======== INFORMATION PROVIDED
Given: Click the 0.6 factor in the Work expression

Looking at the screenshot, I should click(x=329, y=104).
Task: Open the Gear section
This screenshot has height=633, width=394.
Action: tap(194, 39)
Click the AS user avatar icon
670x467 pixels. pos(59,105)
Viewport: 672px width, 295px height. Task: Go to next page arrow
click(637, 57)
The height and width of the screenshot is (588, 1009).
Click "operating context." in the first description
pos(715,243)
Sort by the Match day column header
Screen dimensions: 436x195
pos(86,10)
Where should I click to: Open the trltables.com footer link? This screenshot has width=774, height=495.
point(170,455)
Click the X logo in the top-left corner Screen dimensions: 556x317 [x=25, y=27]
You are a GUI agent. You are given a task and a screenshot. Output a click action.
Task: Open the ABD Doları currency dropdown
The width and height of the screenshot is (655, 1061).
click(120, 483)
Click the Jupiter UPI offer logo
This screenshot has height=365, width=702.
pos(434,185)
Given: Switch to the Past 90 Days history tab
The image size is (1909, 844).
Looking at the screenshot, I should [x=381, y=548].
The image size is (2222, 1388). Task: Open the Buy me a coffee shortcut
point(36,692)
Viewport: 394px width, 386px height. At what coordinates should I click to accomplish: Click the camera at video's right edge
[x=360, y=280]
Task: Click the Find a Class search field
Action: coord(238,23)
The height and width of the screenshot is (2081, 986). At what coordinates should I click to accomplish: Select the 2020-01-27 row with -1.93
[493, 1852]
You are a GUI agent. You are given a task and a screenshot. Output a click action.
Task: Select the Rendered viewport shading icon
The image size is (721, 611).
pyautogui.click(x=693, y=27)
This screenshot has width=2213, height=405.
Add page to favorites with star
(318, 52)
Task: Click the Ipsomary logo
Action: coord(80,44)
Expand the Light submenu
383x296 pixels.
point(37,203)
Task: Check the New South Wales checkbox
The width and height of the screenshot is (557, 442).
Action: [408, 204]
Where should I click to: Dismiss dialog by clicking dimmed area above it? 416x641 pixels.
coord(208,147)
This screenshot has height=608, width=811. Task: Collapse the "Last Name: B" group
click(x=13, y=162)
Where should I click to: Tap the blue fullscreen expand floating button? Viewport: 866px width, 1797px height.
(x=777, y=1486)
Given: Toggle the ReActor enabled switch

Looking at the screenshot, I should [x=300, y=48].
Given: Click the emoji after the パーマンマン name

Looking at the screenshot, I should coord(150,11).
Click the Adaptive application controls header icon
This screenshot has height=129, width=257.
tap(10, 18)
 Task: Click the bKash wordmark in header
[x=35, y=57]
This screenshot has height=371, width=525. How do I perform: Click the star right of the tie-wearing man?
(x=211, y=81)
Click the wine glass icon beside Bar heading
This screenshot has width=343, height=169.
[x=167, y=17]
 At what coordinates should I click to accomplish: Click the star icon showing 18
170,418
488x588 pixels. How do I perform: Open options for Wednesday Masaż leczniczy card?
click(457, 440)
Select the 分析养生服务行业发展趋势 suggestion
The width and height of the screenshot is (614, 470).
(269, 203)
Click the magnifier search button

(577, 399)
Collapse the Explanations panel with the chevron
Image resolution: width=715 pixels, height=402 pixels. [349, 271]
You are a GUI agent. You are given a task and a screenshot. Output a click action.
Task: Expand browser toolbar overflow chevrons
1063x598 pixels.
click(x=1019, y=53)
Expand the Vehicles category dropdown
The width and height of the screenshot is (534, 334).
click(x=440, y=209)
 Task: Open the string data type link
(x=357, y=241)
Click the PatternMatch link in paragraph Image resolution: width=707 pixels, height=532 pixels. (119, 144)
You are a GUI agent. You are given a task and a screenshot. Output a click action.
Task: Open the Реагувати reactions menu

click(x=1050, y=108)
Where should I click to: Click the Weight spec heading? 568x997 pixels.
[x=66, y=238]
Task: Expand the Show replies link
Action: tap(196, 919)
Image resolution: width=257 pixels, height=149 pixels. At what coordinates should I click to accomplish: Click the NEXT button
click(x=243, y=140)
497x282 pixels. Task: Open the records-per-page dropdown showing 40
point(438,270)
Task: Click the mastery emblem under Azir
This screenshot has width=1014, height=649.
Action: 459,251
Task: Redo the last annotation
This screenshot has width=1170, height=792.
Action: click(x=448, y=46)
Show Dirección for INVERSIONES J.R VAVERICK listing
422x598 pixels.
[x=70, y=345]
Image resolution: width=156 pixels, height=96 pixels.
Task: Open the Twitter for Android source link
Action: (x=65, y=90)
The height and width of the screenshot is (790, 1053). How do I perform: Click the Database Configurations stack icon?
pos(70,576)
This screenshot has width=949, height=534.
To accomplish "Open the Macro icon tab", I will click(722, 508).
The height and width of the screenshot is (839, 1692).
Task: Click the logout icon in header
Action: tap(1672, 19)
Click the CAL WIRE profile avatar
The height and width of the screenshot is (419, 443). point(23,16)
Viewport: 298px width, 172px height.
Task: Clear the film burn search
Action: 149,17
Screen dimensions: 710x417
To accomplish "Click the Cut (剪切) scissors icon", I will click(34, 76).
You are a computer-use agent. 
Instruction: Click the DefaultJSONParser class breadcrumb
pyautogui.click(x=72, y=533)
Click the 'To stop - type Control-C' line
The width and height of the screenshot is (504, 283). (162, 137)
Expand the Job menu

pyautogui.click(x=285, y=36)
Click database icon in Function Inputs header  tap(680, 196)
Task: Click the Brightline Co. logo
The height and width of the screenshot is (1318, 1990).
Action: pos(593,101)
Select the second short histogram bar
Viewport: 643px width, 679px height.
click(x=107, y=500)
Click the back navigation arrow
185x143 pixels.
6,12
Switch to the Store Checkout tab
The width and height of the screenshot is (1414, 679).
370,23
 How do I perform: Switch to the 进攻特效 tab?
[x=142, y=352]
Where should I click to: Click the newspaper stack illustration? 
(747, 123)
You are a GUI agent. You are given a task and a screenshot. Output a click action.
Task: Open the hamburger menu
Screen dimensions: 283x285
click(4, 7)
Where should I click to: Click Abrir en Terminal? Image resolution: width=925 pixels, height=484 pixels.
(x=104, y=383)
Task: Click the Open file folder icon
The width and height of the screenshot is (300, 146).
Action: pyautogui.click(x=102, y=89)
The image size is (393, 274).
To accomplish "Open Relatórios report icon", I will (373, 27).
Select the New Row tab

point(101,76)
================
Reproduce every one of the records above, line for line, with no changes.

• **FINAL RESULT**
Given: Click the 0.6 factor in the Work expression

Looking at the screenshot, I should click(x=329, y=104).
Task: Open the Gear section
This screenshot has height=633, width=394.
Action: tap(194, 39)
Click the AS user avatar icon
670x467 pixels. pos(59,105)
Viewport: 672px width, 295px height. Task: Go to next page arrow
click(637, 57)
The height and width of the screenshot is (588, 1009).
Click "operating context." in the first description
pos(715,243)
Sort by the Match day column header
Screen dimensions: 436x195
pos(86,10)
Where should I click to: Open the trltables.com footer link? This screenshot has width=774, height=495.
point(170,455)
Click the X logo in the top-left corner Screen dimensions: 556x317 [x=25, y=27]
You are a GUI agent. You are given a task and a screenshot. Output a click action.
Task: Open the ABD Doları currency dropdown
The width and height of the screenshot is (655, 1061).
click(120, 483)
Click the Jupiter UPI offer logo
This screenshot has height=365, width=702.
pos(434,185)
Given: Switch to the Past 90 Days history tab
The image size is (1909, 844).
Looking at the screenshot, I should [x=381, y=548].
The image size is (2222, 1388). Task: Open the Buy me a coffee shortcut
point(36,692)
Viewport: 394px width, 386px height. At what coordinates should I click to accomplish: Click the camera at video's right edge
[x=360, y=280]
Task: Click the Find a Class search field
Action: coord(238,23)
The height and width of the screenshot is (2081, 986). At what coordinates should I click to accomplish: Select the 2020-01-27 row with -1.93
[493, 1852]
You are a GUI agent. You are given a task and a screenshot. Output a click action.
Task: Select the Rendered viewport shading icon
The image size is (721, 611).
pyautogui.click(x=693, y=27)
This screenshot has width=2213, height=405.
Add page to favorites with star
(318, 52)
Task: Click the Ipsomary logo
Action: coord(80,44)
Expand the Light submenu
383x296 pixels.
point(37,203)
Task: Check the New South Wales checkbox
The width and height of the screenshot is (557, 442).
Action: [408, 204]
Where should I click to: Dismiss dialog by clicking dimmed area above it? 416x641 pixels.
coord(208,147)
This screenshot has height=608, width=811. Task: Collapse the "Last Name: B" group
click(x=13, y=162)
Where should I click to: Tap the blue fullscreen expand floating button? Viewport: 866px width, 1797px height.
(x=777, y=1486)
Given: Toggle the ReActor enabled switch

Looking at the screenshot, I should [x=300, y=48].
Given: Click the emoji after the パーマンマン name

Looking at the screenshot, I should coord(150,11).
Click the Adaptive application controls header icon
This screenshot has height=129, width=257.
tap(10, 18)
 Task: Click the bKash wordmark in header
[x=35, y=57]
This screenshot has height=371, width=525. How do I perform: Click the star right of the tie-wearing man?
(x=211, y=81)
Click the wine glass icon beside Bar heading
This screenshot has width=343, height=169.
[x=167, y=17]
 At what coordinates should I click to accomplish: Click the star icon showing 18
170,418
488x588 pixels. How do I perform: Open options for Wednesday Masaż leczniczy card?
click(457, 440)
Select the 分析养生服务行业发展趋势 suggestion
The width and height of the screenshot is (614, 470).
(269, 203)
Click the magnifier search button

(577, 399)
Collapse the Explanations panel with the chevron
Image resolution: width=715 pixels, height=402 pixels. [349, 271]
You are a GUI agent. You are given a task and a screenshot. Output a click action.
Task: Expand browser toolbar overflow chevrons
1063x598 pixels.
click(x=1019, y=53)
Expand the Vehicles category dropdown
The width and height of the screenshot is (534, 334).
click(x=440, y=209)
 Task: Open the string data type link
(x=357, y=241)
Click the PatternMatch link in paragraph Image resolution: width=707 pixels, height=532 pixels. (119, 144)
You are a GUI agent. You are given a task and a screenshot. Output a click action.
Task: Open the Реагувати reactions menu

click(x=1050, y=108)
Where should I click to: Click the Weight spec heading? 568x997 pixels.
[x=66, y=238]
Task: Expand the Show replies link
Action: tap(196, 919)
Image resolution: width=257 pixels, height=149 pixels. At what coordinates should I click to accomplish: Click the NEXT button
click(x=243, y=140)
497x282 pixels. Task: Open the records-per-page dropdown showing 40
point(438,270)
Task: Click the mastery emblem under Azir
This screenshot has width=1014, height=649.
Action: 459,251
Task: Redo the last annotation
This screenshot has width=1170, height=792.
Action: click(x=448, y=46)
Show Dirección for INVERSIONES J.R VAVERICK listing
422x598 pixels.
[x=70, y=345]
Image resolution: width=156 pixels, height=96 pixels.
Task: Open the Twitter for Android source link
Action: (x=65, y=90)
The height and width of the screenshot is (790, 1053). How do I perform: Click the Database Configurations stack icon?
pos(70,576)
This screenshot has width=949, height=534.
To accomplish "Open the Macro icon tab", I will click(722, 508).
The height and width of the screenshot is (839, 1692).
Task: Click the logout icon in header
Action: tap(1672, 19)
Click the CAL WIRE profile avatar
The height and width of the screenshot is (419, 443). point(23,16)
Viewport: 298px width, 172px height.
Task: Clear the film burn search
Action: 149,17
Screen dimensions: 710x417
To accomplish "Click the Cut (剪切) scissors icon", I will click(34, 76).
You are a computer-use agent. 
Instruction: Click the DefaultJSONParser class breadcrumb
pyautogui.click(x=72, y=533)
Click the 'To stop - type Control-C' line
The width and height of the screenshot is (504, 283). (162, 137)
Expand the Job menu

pyautogui.click(x=285, y=36)
Click database icon in Function Inputs header  tap(680, 196)
Task: Click the Brightline Co. logo
The height and width of the screenshot is (1318, 1990).
Action: pos(593,101)
Select the second short histogram bar
Viewport: 643px width, 679px height.
click(x=107, y=500)
Click the back navigation arrow
185x143 pixels.
6,12
Switch to the Store Checkout tab
The width and height of the screenshot is (1414, 679).
370,23
 How do I perform: Switch to the 进攻特效 tab?
[x=142, y=352]
Where should I click to: Click the newspaper stack illustration? 
(747, 123)
You are a GUI agent. You are given a task and a screenshot. Output a click action.
Task: Open the hamburger menu
Screen dimensions: 283x285
click(4, 7)
Where should I click to: Click Abrir en Terminal? Image resolution: width=925 pixels, height=484 pixels.
(x=104, y=383)
Task: Click the Open file folder icon
The width and height of the screenshot is (300, 146).
Action: pyautogui.click(x=102, y=89)
The image size is (393, 274).
To accomplish "Open Relatórios report icon", I will (373, 27).
Select the New Row tab

point(101,76)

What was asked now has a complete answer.